Reproduce the entries in full, with no changes.
Start of Data records
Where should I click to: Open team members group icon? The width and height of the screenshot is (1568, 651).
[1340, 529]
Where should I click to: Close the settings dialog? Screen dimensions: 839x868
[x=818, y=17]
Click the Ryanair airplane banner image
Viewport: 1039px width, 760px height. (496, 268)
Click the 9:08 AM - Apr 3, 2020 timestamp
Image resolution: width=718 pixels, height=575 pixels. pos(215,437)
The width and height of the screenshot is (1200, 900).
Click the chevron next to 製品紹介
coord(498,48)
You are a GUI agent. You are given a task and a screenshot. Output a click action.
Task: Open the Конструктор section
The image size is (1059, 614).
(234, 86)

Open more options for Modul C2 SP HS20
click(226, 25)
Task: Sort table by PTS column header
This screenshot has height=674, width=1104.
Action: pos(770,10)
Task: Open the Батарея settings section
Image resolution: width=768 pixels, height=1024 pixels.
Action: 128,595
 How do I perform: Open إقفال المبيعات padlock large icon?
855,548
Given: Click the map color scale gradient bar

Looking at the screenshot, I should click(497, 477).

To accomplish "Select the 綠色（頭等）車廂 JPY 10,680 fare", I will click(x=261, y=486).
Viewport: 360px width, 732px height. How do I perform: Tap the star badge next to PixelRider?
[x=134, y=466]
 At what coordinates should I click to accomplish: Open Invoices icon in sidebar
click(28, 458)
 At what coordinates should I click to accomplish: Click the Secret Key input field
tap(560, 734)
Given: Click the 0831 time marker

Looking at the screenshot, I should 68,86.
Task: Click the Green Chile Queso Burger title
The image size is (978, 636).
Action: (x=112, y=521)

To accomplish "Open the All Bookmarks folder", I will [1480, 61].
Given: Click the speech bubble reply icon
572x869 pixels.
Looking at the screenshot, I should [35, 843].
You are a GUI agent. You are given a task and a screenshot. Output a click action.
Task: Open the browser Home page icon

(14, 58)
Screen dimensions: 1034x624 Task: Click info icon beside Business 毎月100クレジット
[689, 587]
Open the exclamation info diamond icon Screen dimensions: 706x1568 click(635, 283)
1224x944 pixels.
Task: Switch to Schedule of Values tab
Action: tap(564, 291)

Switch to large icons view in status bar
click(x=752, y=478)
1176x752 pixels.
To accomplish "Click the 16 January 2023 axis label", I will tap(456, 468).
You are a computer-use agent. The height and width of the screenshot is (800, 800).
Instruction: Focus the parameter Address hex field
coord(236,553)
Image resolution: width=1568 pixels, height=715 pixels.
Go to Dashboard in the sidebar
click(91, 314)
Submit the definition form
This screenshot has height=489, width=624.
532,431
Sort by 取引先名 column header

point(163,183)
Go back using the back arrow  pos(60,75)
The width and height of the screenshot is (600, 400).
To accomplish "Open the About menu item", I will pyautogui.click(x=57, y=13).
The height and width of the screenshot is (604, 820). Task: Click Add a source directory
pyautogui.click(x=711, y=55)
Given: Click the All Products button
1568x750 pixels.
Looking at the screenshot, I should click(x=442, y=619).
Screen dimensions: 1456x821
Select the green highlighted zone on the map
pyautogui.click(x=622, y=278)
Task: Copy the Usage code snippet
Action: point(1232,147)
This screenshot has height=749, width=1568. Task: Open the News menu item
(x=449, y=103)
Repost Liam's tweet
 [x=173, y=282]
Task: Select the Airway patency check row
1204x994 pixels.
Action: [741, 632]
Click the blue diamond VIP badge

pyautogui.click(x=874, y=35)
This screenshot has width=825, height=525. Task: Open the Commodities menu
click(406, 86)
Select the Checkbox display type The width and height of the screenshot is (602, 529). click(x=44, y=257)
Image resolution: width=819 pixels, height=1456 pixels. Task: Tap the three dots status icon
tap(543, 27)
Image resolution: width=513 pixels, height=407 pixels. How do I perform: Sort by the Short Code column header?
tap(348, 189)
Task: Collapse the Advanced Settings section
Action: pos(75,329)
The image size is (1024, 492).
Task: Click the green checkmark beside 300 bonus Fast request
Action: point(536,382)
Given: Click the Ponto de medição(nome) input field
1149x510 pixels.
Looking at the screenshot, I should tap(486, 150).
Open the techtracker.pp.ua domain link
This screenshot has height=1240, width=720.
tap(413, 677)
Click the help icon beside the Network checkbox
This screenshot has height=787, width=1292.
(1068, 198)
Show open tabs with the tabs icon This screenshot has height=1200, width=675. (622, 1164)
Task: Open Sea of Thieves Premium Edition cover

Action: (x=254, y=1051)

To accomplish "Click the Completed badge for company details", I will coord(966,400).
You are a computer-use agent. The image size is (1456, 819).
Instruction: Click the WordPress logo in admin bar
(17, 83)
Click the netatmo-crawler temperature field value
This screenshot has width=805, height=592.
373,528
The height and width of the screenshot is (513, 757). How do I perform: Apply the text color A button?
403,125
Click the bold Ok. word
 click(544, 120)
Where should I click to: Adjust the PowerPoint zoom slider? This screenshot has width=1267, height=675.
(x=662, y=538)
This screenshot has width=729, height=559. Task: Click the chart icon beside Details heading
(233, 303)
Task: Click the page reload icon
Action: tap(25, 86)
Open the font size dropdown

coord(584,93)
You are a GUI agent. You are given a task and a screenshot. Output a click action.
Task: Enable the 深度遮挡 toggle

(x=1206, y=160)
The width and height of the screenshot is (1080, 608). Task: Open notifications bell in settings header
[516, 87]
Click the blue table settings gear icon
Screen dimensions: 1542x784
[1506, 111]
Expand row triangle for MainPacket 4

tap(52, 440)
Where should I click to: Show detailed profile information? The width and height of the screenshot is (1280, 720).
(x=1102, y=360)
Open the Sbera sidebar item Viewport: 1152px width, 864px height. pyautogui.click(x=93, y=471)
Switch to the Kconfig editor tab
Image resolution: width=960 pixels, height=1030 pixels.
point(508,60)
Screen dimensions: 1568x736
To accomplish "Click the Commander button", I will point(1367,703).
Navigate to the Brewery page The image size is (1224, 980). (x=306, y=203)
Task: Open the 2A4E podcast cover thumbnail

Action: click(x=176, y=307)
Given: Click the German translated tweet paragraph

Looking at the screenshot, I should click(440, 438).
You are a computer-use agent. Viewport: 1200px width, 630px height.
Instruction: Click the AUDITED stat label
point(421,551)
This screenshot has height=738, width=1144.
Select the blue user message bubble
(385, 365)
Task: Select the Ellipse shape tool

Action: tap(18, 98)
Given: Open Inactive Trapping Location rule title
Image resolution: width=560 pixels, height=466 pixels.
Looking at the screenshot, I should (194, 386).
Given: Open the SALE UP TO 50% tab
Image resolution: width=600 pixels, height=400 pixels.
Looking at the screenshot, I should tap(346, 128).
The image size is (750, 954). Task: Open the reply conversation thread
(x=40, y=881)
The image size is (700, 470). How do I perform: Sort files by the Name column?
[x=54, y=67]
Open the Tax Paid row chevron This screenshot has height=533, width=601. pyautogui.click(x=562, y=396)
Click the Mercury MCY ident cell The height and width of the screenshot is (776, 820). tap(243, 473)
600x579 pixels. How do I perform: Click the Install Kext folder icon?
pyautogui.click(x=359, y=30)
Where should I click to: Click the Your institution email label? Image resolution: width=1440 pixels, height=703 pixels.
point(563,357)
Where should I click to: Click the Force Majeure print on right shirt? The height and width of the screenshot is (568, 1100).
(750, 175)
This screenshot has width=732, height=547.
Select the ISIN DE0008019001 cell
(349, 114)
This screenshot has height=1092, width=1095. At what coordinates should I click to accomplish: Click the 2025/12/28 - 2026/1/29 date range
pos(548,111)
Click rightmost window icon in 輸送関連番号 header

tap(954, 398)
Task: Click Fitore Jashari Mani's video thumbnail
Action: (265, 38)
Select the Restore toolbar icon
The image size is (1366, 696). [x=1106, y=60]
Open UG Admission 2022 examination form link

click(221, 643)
End of Data records
**Result of this task**
Where should I click to: Open team members group icon? The width and height of the screenshot is (1568, 651).
[1340, 529]
Where should I click to: Close the settings dialog? Screen dimensions: 839x868
[x=818, y=17]
Click the Ryanair airplane banner image
Viewport: 1039px width, 760px height. (496, 268)
Click the 9:08 AM - Apr 3, 2020 timestamp
Image resolution: width=718 pixels, height=575 pixels. pos(215,437)
The width and height of the screenshot is (1200, 900).
Click the chevron next to 製品紹介
coord(498,48)
You are a GUI agent. You are given a task and a screenshot. Output a click action.
Task: Open the Конструктор section
The image size is (1059, 614).
(234, 86)

Open more options for Modul C2 SP HS20
click(226, 25)
Task: Sort table by PTS column header
This screenshot has height=674, width=1104.
Action: pos(770,10)
Task: Open the Батарея settings section
Image resolution: width=768 pixels, height=1024 pixels.
Action: 128,595
 How do I perform: Open إقفال المبيعات padlock large icon?
855,548
Given: Click the map color scale gradient bar

Looking at the screenshot, I should click(497, 477).

To accomplish "Select the 綠色（頭等）車廂 JPY 10,680 fare", I will click(x=261, y=486).
Viewport: 360px width, 732px height. How do I perform: Tap the star badge next to PixelRider?
[x=134, y=466]
 At what coordinates should I click to accomplish: Open Invoices icon in sidebar
click(28, 458)
 At what coordinates should I click to accomplish: Click the Secret Key input field
tap(560, 734)
Given: Click the 0831 time marker

Looking at the screenshot, I should 68,86.
Task: Click the Green Chile Queso Burger title
The image size is (978, 636).
Action: (x=112, y=521)

To accomplish "Open the All Bookmarks folder", I will [1480, 61].
Given: Click the speech bubble reply icon
572x869 pixels.
Looking at the screenshot, I should [35, 843].
You are a GUI agent. You are given a task and a screenshot. Output a click action.
Task: Open the browser Home page icon

(14, 58)
Screen dimensions: 1034x624 Task: Click info icon beside Business 毎月100クレジット
[689, 587]
Open the exclamation info diamond icon Screen dimensions: 706x1568 click(635, 283)
1224x944 pixels.
Task: Switch to Schedule of Values tab
Action: tap(564, 291)

Switch to large icons view in status bar
click(x=752, y=478)
1176x752 pixels.
To accomplish "Click the 16 January 2023 axis label", I will tap(456, 468).
You are a computer-use agent. The height and width of the screenshot is (800, 800).
Instruction: Focus the parameter Address hex field
coord(236,553)
Image resolution: width=1568 pixels, height=715 pixels.
Go to Dashboard in the sidebar
click(91, 314)
Submit the definition form
This screenshot has height=489, width=624.
532,431
Sort by 取引先名 column header

point(163,183)
Go back using the back arrow  pos(60,75)
The width and height of the screenshot is (600, 400).
To accomplish "Open the About menu item", I will pyautogui.click(x=57, y=13).
The height and width of the screenshot is (604, 820). Task: Click Add a source directory
pyautogui.click(x=711, y=55)
Given: Click the All Products button
1568x750 pixels.
Looking at the screenshot, I should click(x=442, y=619).
Screen dimensions: 1456x821
Select the green highlighted zone on the map
pyautogui.click(x=622, y=278)
Task: Copy the Usage code snippet
Action: point(1232,147)
This screenshot has height=749, width=1568. Task: Open the News menu item
(x=449, y=103)
Repost Liam's tweet
 [x=173, y=282]
Task: Select the Airway patency check row
1204x994 pixels.
Action: [741, 632]
Click the blue diamond VIP badge

pyautogui.click(x=874, y=35)
This screenshot has width=825, height=525. Task: Open the Commodities menu
click(406, 86)
Select the Checkbox display type The width and height of the screenshot is (602, 529). click(x=44, y=257)
Image resolution: width=819 pixels, height=1456 pixels. Task: Tap the three dots status icon
tap(543, 27)
Image resolution: width=513 pixels, height=407 pixels. How do I perform: Sort by the Short Code column header?
tap(348, 189)
Task: Collapse the Advanced Settings section
Action: pos(75,329)
The image size is (1024, 492).
Task: Click the green checkmark beside 300 bonus Fast request
Action: point(536,382)
Given: Click the Ponto de medição(nome) input field
1149x510 pixels.
Looking at the screenshot, I should tap(486, 150).
Open the techtracker.pp.ua domain link
This screenshot has height=1240, width=720.
tap(413, 677)
Click the help icon beside the Network checkbox
This screenshot has height=787, width=1292.
(1068, 198)
Show open tabs with the tabs icon This screenshot has height=1200, width=675. (622, 1164)
Task: Open Sea of Thieves Premium Edition cover

Action: (x=254, y=1051)

To accomplish "Click the Completed badge for company details", I will coord(966,400).
You are a computer-use agent. The image size is (1456, 819).
Instruction: Click the WordPress logo in admin bar
(17, 83)
Click the netatmo-crawler temperature field value
This screenshot has width=805, height=592.
373,528
The height and width of the screenshot is (513, 757). How do I perform: Apply the text color A button?
403,125
Click the bold Ok. word
 click(544, 120)
Where should I click to: Adjust the PowerPoint zoom slider? This screenshot has width=1267, height=675.
(x=662, y=538)
This screenshot has width=729, height=559. Task: Click the chart icon beside Details heading
(233, 303)
Task: Click the page reload icon
Action: tap(25, 86)
Open the font size dropdown

coord(584,93)
You are a GUI agent. You are given a task and a screenshot. Output a click action.
Task: Enable the 深度遮挡 toggle

(x=1206, y=160)
The width and height of the screenshot is (1080, 608). Task: Open notifications bell in settings header
[516, 87]
Click the blue table settings gear icon
Screen dimensions: 1542x784
[1506, 111]
Expand row triangle for MainPacket 4

tap(52, 440)
Where should I click to: Show detailed profile information? The width and height of the screenshot is (1280, 720).
(x=1102, y=360)
Open the Sbera sidebar item Viewport: 1152px width, 864px height. pyautogui.click(x=93, y=471)
Switch to the Kconfig editor tab
Image resolution: width=960 pixels, height=1030 pixels.
point(508,60)
Screen dimensions: 1568x736
To accomplish "Click the Commander button", I will point(1367,703).
Navigate to the Brewery page The image size is (1224, 980). (x=306, y=203)
Task: Open the 2A4E podcast cover thumbnail

Action: click(x=176, y=307)
Given: Click the German translated tweet paragraph

Looking at the screenshot, I should click(440, 438).
You are a computer-use agent. Viewport: 1200px width, 630px height.
Instruction: Click the AUDITED stat label
point(421,551)
This screenshot has height=738, width=1144.
Select the blue user message bubble
(385, 365)
Task: Select the Ellipse shape tool

Action: tap(18, 98)
Given: Open Inactive Trapping Location rule title
Image resolution: width=560 pixels, height=466 pixels.
Looking at the screenshot, I should (194, 386).
Given: Open the SALE UP TO 50% tab
Image resolution: width=600 pixels, height=400 pixels.
Looking at the screenshot, I should tap(346, 128).
The image size is (750, 954). Task: Open the reply conversation thread
(x=40, y=881)
The image size is (700, 470). How do I perform: Sort files by the Name column?
[x=54, y=67]
Open the Tax Paid row chevron This screenshot has height=533, width=601. pyautogui.click(x=562, y=396)
Click the Mercury MCY ident cell The height and width of the screenshot is (776, 820). tap(243, 473)
600x579 pixels. How do I perform: Click the Install Kext folder icon?
pyautogui.click(x=359, y=30)
Where should I click to: Click the Your institution email label? Image resolution: width=1440 pixels, height=703 pixels.
point(563,357)
Where should I click to: Click the Force Majeure print on right shirt? The height and width of the screenshot is (568, 1100).
(750, 175)
This screenshot has width=732, height=547.
Select the ISIN DE0008019001 cell
(349, 114)
This screenshot has height=1092, width=1095. At what coordinates should I click to accomplish: Click the 2025/12/28 - 2026/1/29 date range
pos(548,111)
Click rightmost window icon in 輸送関連番号 header

tap(954, 398)
Task: Click Fitore Jashari Mani's video thumbnail
Action: (265, 38)
Select the Restore toolbar icon
The image size is (1366, 696). [x=1106, y=60]
Open UG Admission 2022 examination form link

click(221, 643)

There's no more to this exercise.